Ljubljana is one of the most beautiful European capital cities. Incredible Viennese-style architecture lines the Danube river in the most graceful of ways, and its lush trees bring about the sensation of being in an urban forest. But it isn’t just the trees that are green in Ljubljana. This tiny city has undergone a considerable number of changes over the last decade that have earned it various European Green Capital awards. It is this new status as a role model for the environment that has not only put the city on the map for tourism but also a seat at the table in decision-making on a European level.
But what are some of these amazing features that the city has implemented since 2008? First and foremost, the city center is inaccessible to cars. This not only creates a much more pleasant place to be as a tourist but also avoids traffic jams and fumes to breathe in. The center is where the majority of tourist sites are set up, including the Dragon Bridge and the Ljubljana Cathedral. This set up also allows visitors to linger longer, indirectly boosting the local economy because of their needs that must be met, such as refreshments.
Cycling is also incredibly popular in Ljubljana, much more even than in other European cities. Sure, bikes can be rented at a low cost for the day, but the feature is made much easier for locals because they can use the same card that they would use to pay for the bus or to pay library fines. It is even possible for people to cycle in the pedestrian zones of the center, provided that they navigate slowly and safely. There was fear that making this part of the city into a pedestrian-only zone would ruin neighborhood businesses. Still, they never materialized because the city thought ahead and set up a massive parking structure outside the district, where people can park at a low cost and take a bus into the center for free.
Marko Peterlin, the director of the Institute for Spacial policies, recognizes how much these efforts have helped reduce traffic, but points out that not enough has been invested in public transportation.

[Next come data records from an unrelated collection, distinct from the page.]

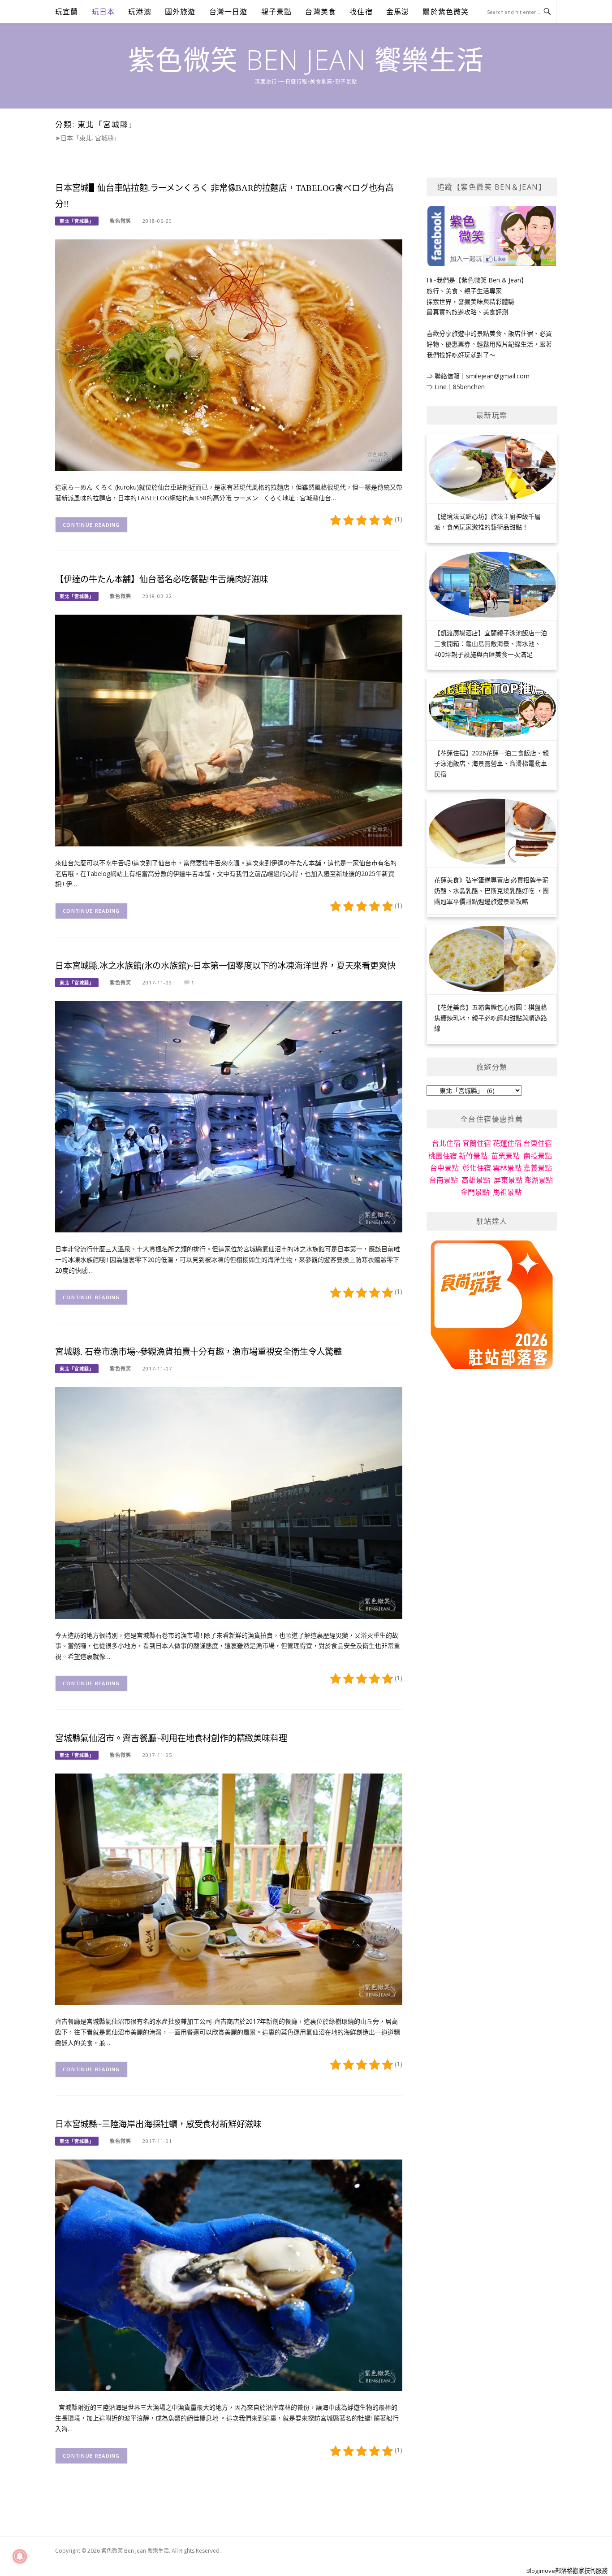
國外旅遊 (180, 12)
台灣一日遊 (228, 12)
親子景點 (276, 12)
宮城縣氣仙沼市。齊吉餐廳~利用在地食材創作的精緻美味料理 (171, 1738)
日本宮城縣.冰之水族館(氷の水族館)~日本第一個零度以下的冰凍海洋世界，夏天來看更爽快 (225, 966)
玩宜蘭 (66, 12)
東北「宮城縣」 (77, 221)
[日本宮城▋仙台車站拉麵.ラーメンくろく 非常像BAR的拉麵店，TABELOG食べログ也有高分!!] (228, 354)
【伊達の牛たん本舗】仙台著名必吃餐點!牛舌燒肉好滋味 (161, 579)
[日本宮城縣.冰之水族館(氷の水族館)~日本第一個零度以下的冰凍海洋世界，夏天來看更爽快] (228, 1116)
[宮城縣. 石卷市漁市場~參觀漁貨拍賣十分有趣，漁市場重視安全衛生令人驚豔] (228, 1502)
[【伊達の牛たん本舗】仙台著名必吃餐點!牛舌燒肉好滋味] (228, 729)
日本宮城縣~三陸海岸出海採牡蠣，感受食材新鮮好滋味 (158, 2124)
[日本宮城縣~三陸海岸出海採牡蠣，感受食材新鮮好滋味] (228, 2274)
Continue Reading (91, 524)
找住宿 (361, 12)
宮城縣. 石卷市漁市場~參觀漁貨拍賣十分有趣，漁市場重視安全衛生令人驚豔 (198, 1352)
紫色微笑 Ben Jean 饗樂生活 (306, 59)
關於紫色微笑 (445, 12)
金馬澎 (397, 12)
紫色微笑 (120, 220)
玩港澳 (139, 12)
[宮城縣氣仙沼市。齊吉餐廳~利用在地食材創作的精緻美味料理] (228, 1888)
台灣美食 (320, 12)
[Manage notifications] (20, 2556)
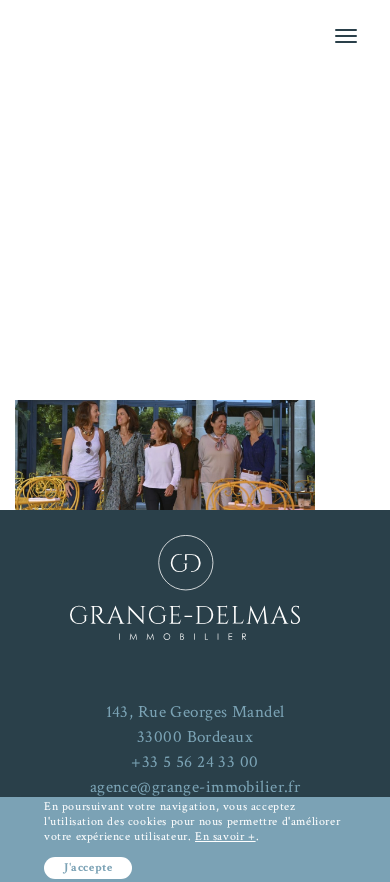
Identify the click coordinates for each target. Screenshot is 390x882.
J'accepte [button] (88, 867)
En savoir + (225, 836)
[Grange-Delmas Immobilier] (195, 130)
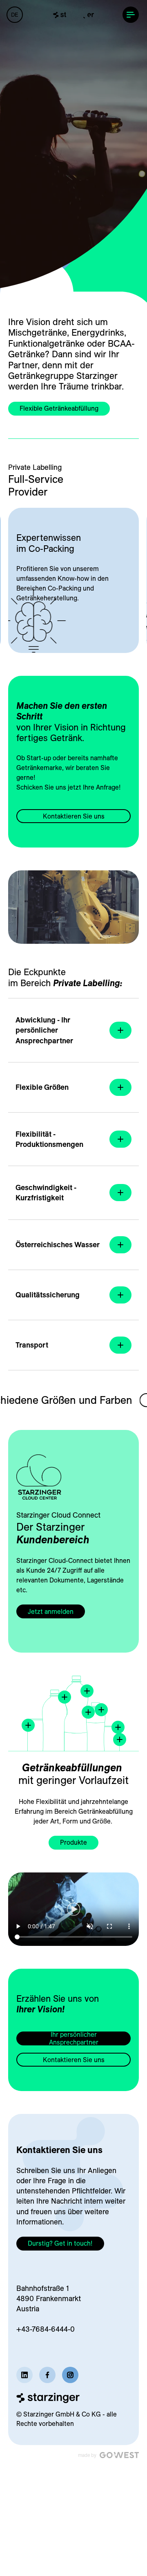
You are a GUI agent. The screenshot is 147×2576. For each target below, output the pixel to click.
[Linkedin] (24, 2375)
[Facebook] (47, 2375)
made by (87, 2455)
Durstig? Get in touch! (60, 2243)
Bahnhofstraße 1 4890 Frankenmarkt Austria (48, 2298)
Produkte (73, 1842)
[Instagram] (70, 2375)
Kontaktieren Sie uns (74, 816)
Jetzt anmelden (51, 1611)
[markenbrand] (73, 15)
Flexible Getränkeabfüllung (59, 408)
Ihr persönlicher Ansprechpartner (73, 2038)
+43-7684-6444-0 (45, 2329)
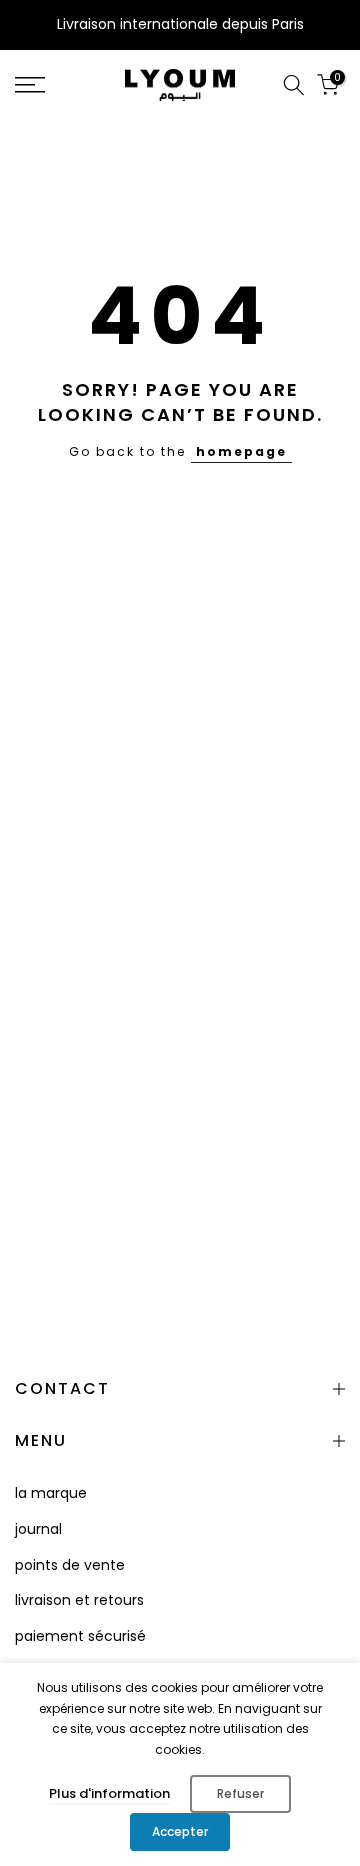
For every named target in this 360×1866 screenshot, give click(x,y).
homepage (241, 451)
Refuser (240, 1793)
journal (38, 1529)
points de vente (70, 1565)
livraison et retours (79, 1600)
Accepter (180, 1831)
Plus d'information (109, 1793)
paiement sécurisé (80, 1636)
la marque (51, 1493)
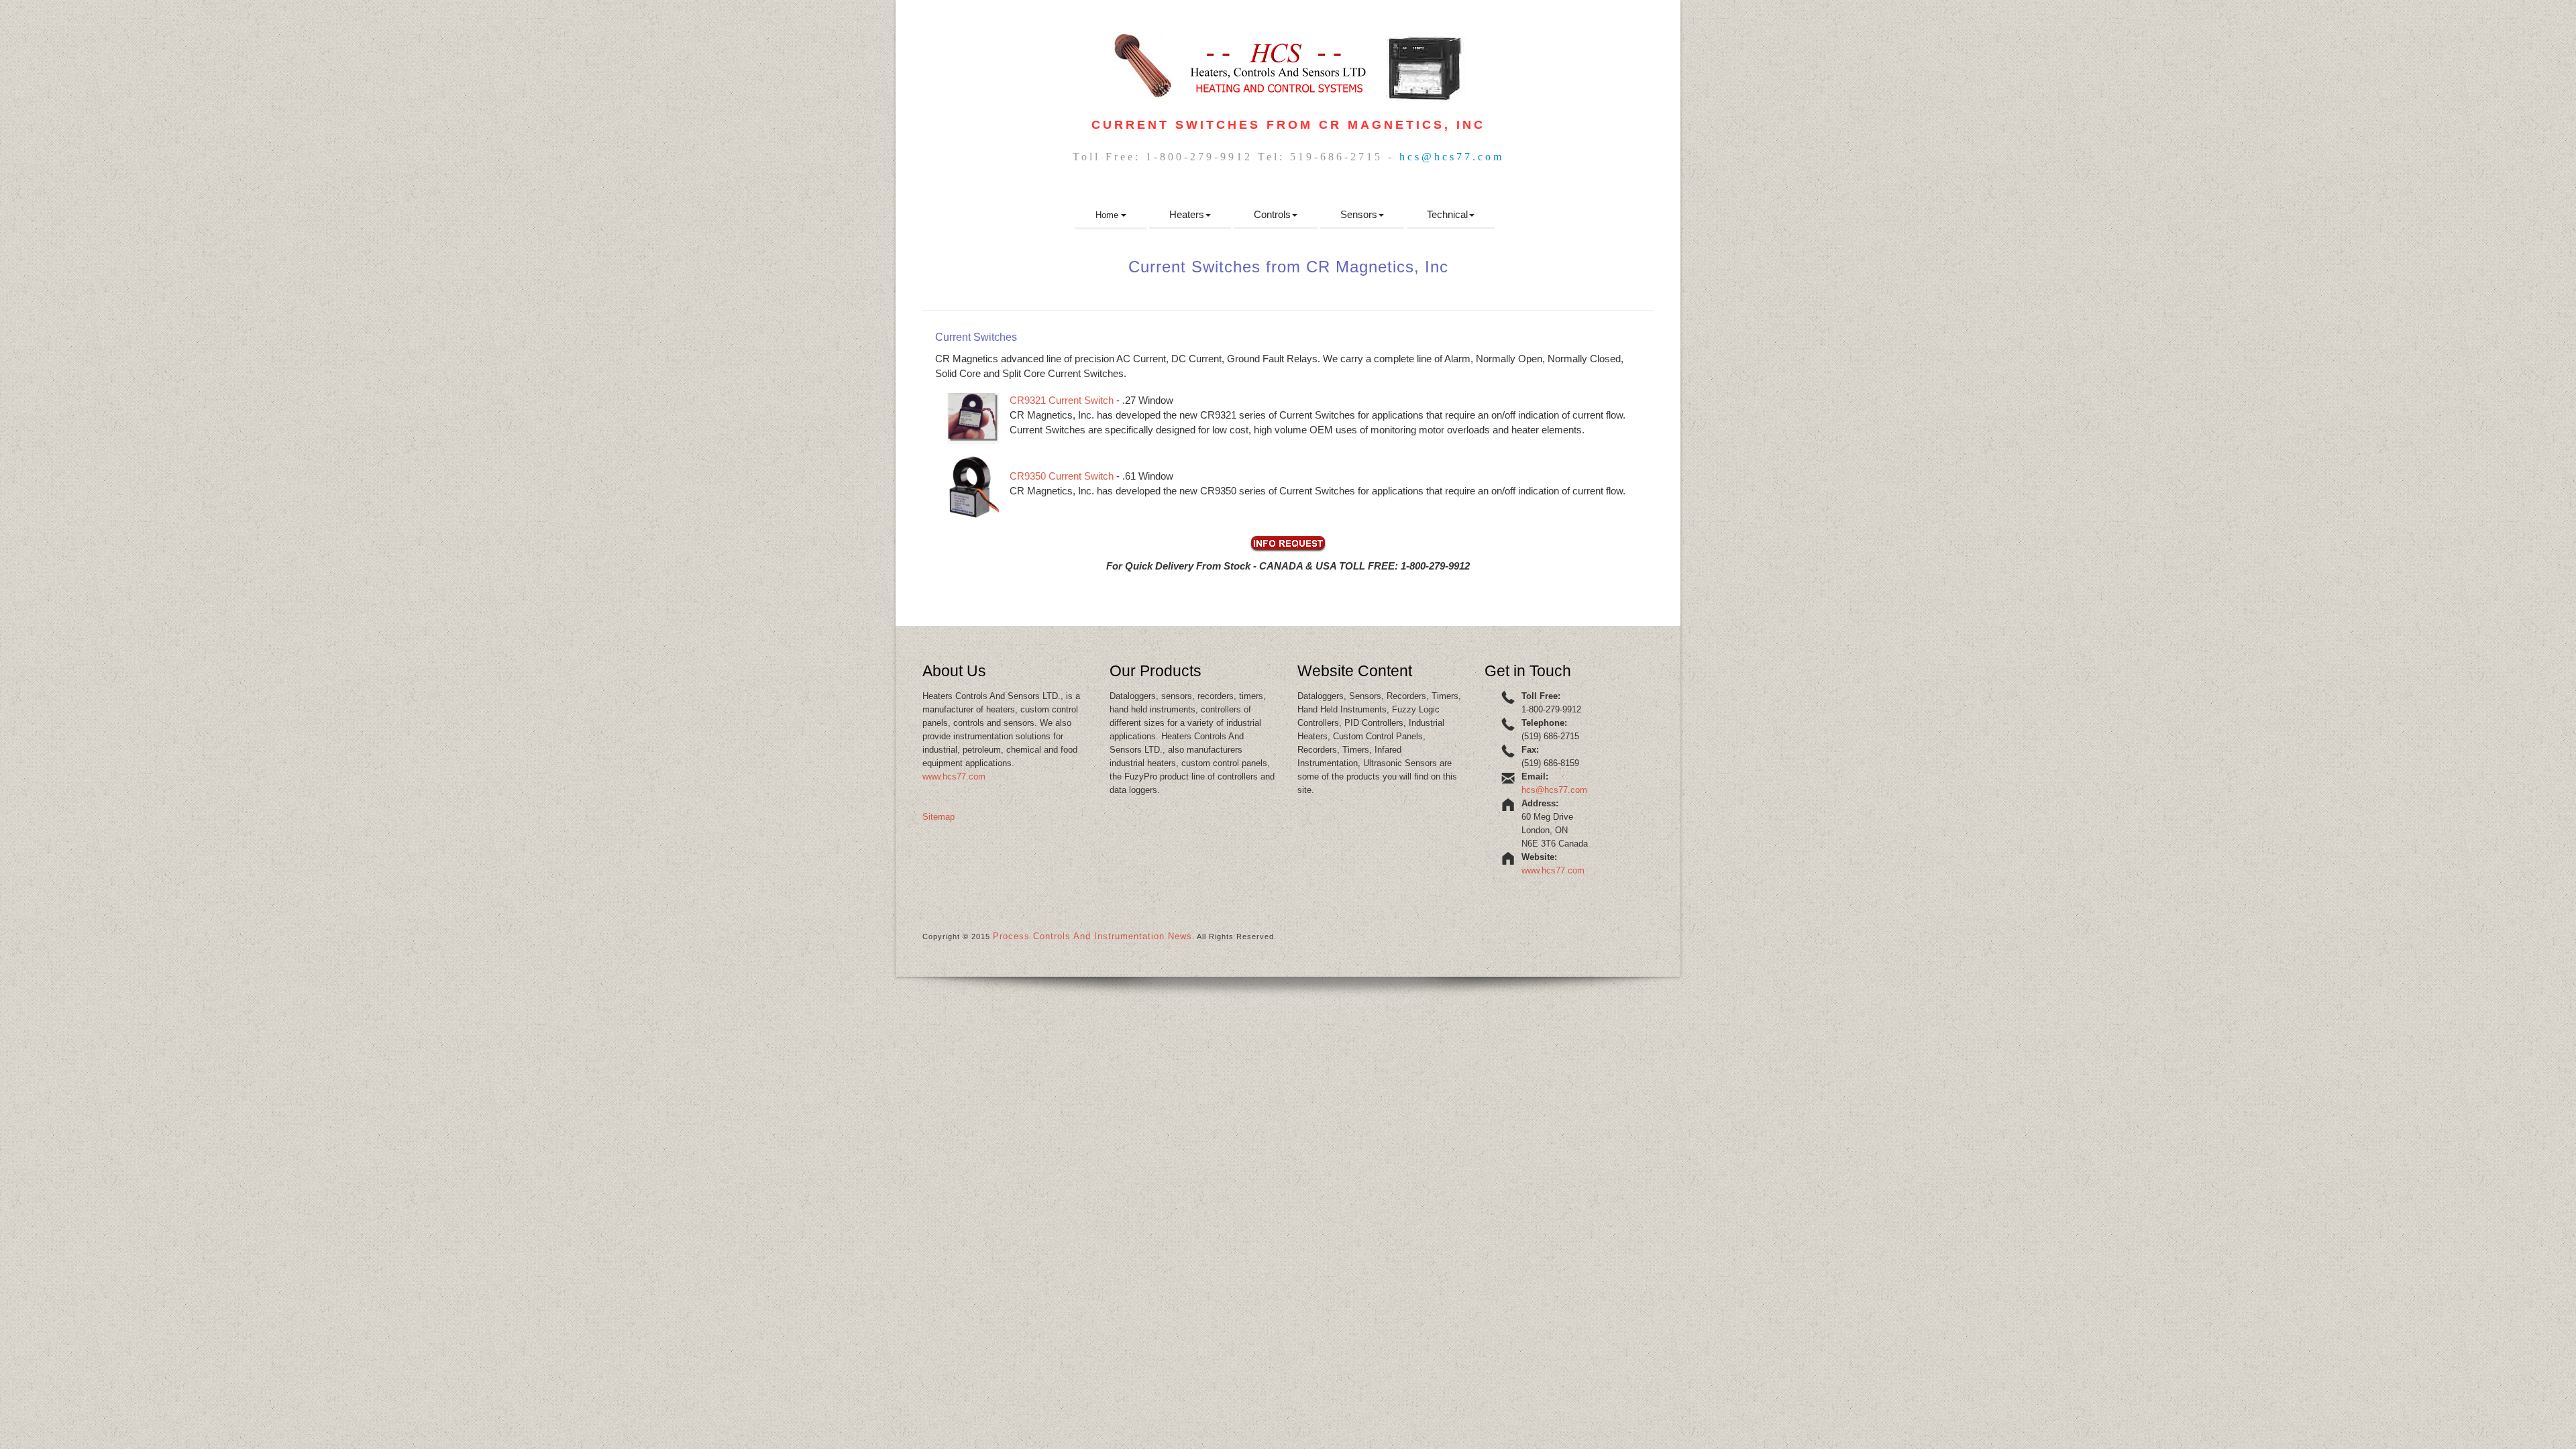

However, these changes are coming soon, with thirty new emission buses entering the already decent service cover the suburbs. Ljubljana is even working with neighboring cities to cover the entire Slovenian country. The idea is that by this year, “one-third of trips would happen by private vehicles, one-third by public transport and one-third by non-motorized means.”
Waste disposal comes next in the realm of accomplishments of the city. According to City Lab, the city recycles close to two-thirds of its waste and the first of all the European Union’s capitals to come up with a zero-waste strategy. There is a brilliant innovation wherein a set of collection points stores trash underground until it can be collected. These deposit points just look like normal, albeit modern-looking, trash or recycling cans. The public is allowed to use the recycling bins, but only residents can use the organic waste bins. This is maintained with a special card that uses a microchip to open the container, and only a certain amount of waste can be deposited each week.
Significant efforts have also been made to improve green spaces. This has not only happened on a municipal level: multiple civic groups and associations have gotten involved so that the city has nicer places for its residents to spend the beautiful spring days in.